EXTRACT PROVIDED
# Track day in Socal



## Hagbeard (Mar 7, 2003)

PbFut said:


> If you want to still do Cal. and can't swing February, drive up to Willow Springs on the 2/11. Get there by 9:30 and look for a Blue M-Coupe #14. I'll take you out for a 20 minute session so you can get a feel for what it's all about. You can sit in a drivers meeting if you want. You can then stay and do another ride later or zip back home. 10 dollar gate fee and sign your life away with the officials is all it takes.


Awesome, thank you. I don't know if I'll be able to take you up on it, but I might be able to escape house remodeling to do so.


----------



## silversprint (Nov 8, 2005)

PbFut said:


> If you want to still do Cal. and can't swing February, drive up to Willow Springs on the 2/11. Get there by 9:30 and look for a Blue M-Coupe #14. I'll take you out for a 20 minute session so you can get a feel for what it's all about. You can sit in a drivers meeting if you want. You can then stay and do another ride later or zip back home. 10 dollar gate fee and sign your life away with the officials is all it takes.


Do you provide complementary car sickness bags? 

Hagbeard don't forget your helmet.


----------



## #98 (Nov 26, 2003)

Previously I announced a March 4th open testing day at BRP...this will no longer be an open track day. Sorry.  However, if you're still looking to do something at BRP the track is hosting a performance driving school on 3/5.


----------



## sk8ermoo (Apr 18, 2005)

Well i'll be at the Redline event on the 10th of Feb. Is anyone else going to this? I'll be the LSB M3 there. It's gonna be fun! I've never done that track clockwise before. I've only done it twice counter clockwise. Anyone got any tips for certain turns that they've had trouble with?


----------



## silversprint (Nov 8, 2005)

sk8ermoo said:


> Well i'll be at the Redline event on the 10th of Feb. Is anyone else going to this? I'll be the LSB M3 there. It's gonna be fun! I've never done that track clockwise before. I've only done it twice counter clockwise. Anyone got any tips for certain turns that they've had trouble with?

SUPPLIED MATERIAL

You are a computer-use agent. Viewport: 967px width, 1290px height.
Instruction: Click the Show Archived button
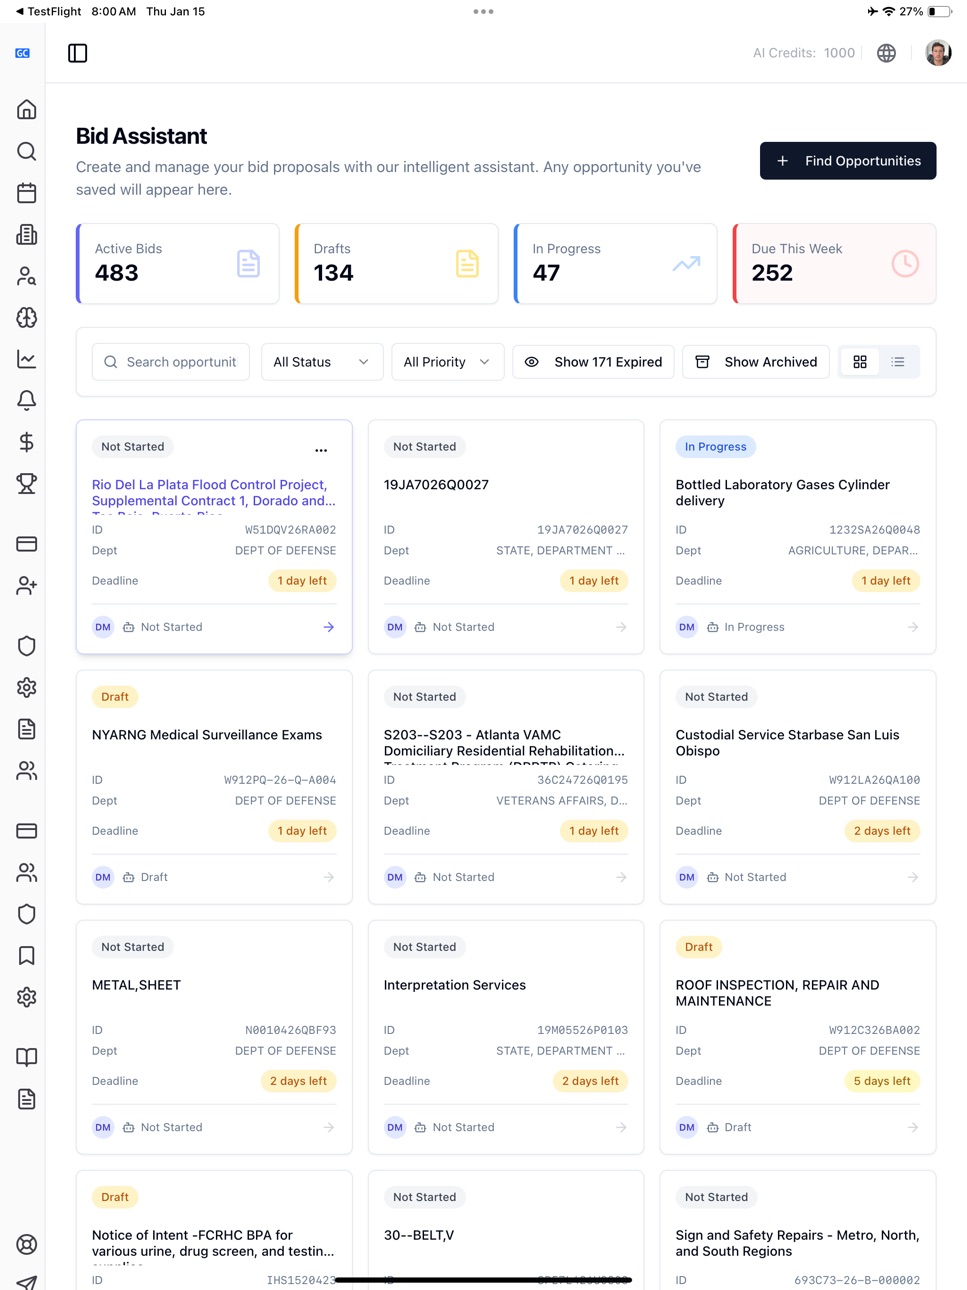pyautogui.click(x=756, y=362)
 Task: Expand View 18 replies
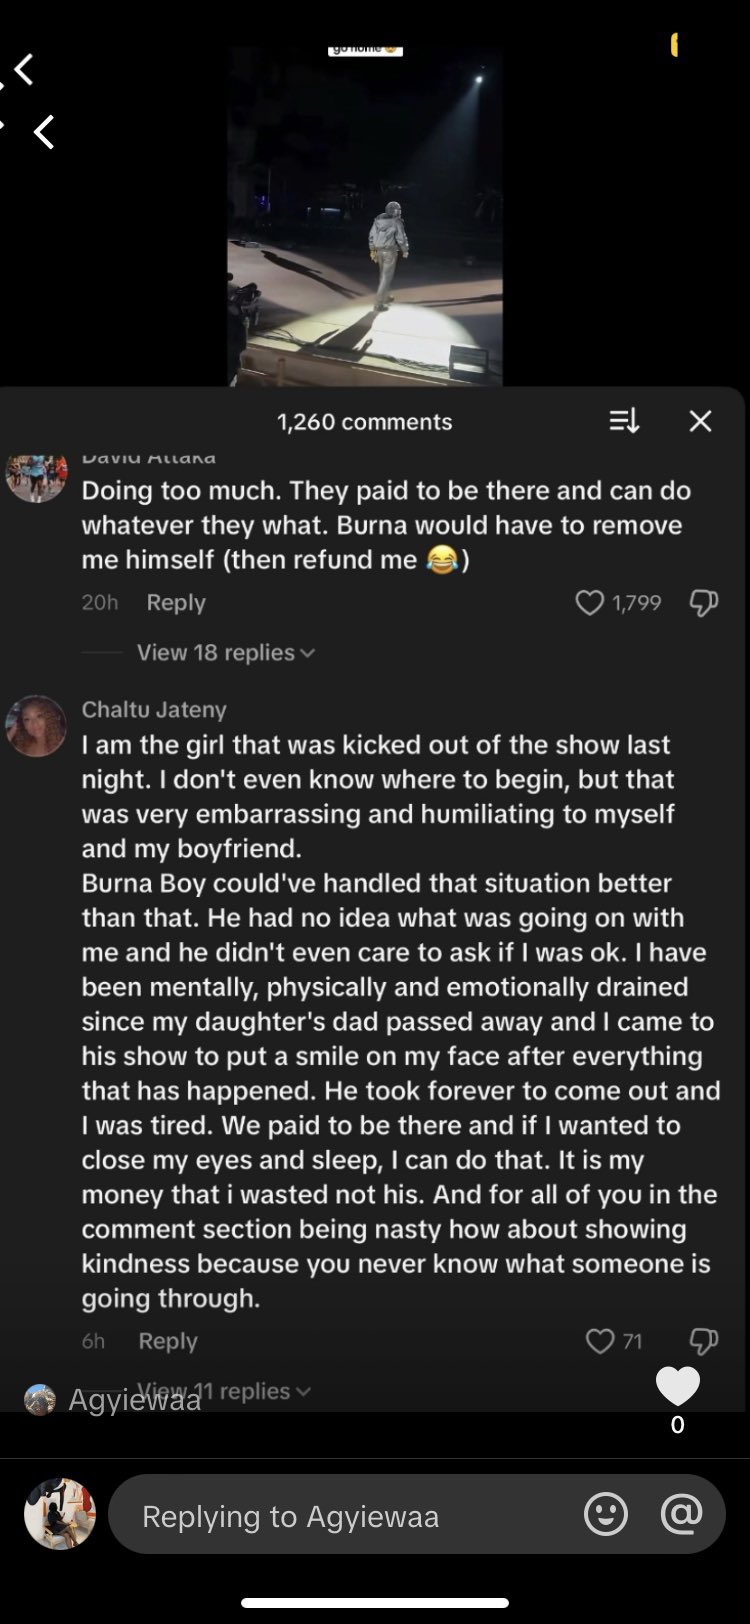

REQUIRED ACTIONS
- a) For each statement about the track day thread, answer yes or no and quote the exact words from the thread that decide it. (i) The gate fee at Willow Springs is 10 dollars. (ii) The March 4th day at BRP will still be an open track day. (iii) sk8ermoo has driven the track clockwise before.
- b) According to the track day thread, what is BRP hosting on 3/5?
- c) Please write what comes next in the track day thread, picking up after its final post.

EXERCISE ANSWERS
- a)
(i) Yes: "10 dollar gate fee"
(ii) No: "this will no longer be an open track day."
(iii) No: "I've never done that track clockwise before."

- b) A performance driving school.

- c)
Becareful going into the chicane until you find the correct line. Go in too fast or off line and either run right of the track or bounce off the curbs and bend a wheel. That chicane is notorious for bent wheels. Ask me how I know.:banghead:

Other than that the track is pretty fun.

There are plenty of videos on the net of SOW CW.

Are you planning to run California Speedway with Redline?


----------



## sk8ermoo (Apr 18, 2005)

silversprint said:


> Becareful going into the chicane until you find the correct line. Go in too fast or off line and either run right of the track or bounce off the curbs and bend a wheel. That chicane is notorious for bent wheels. Ask me how I know.:banghead:
> 
> Other than that the track is pretty fun.
> 
> ...


Thanks. I can see how the chicane can really mess you up. I have some videos on the net of SOW going CW so I think i'll be okay. I don't think i'll be going to Cal Speedway with Redline because of time restraints, but I'd bet it'd be really fun.


----------



## sk8ermoo (Apr 18, 2005)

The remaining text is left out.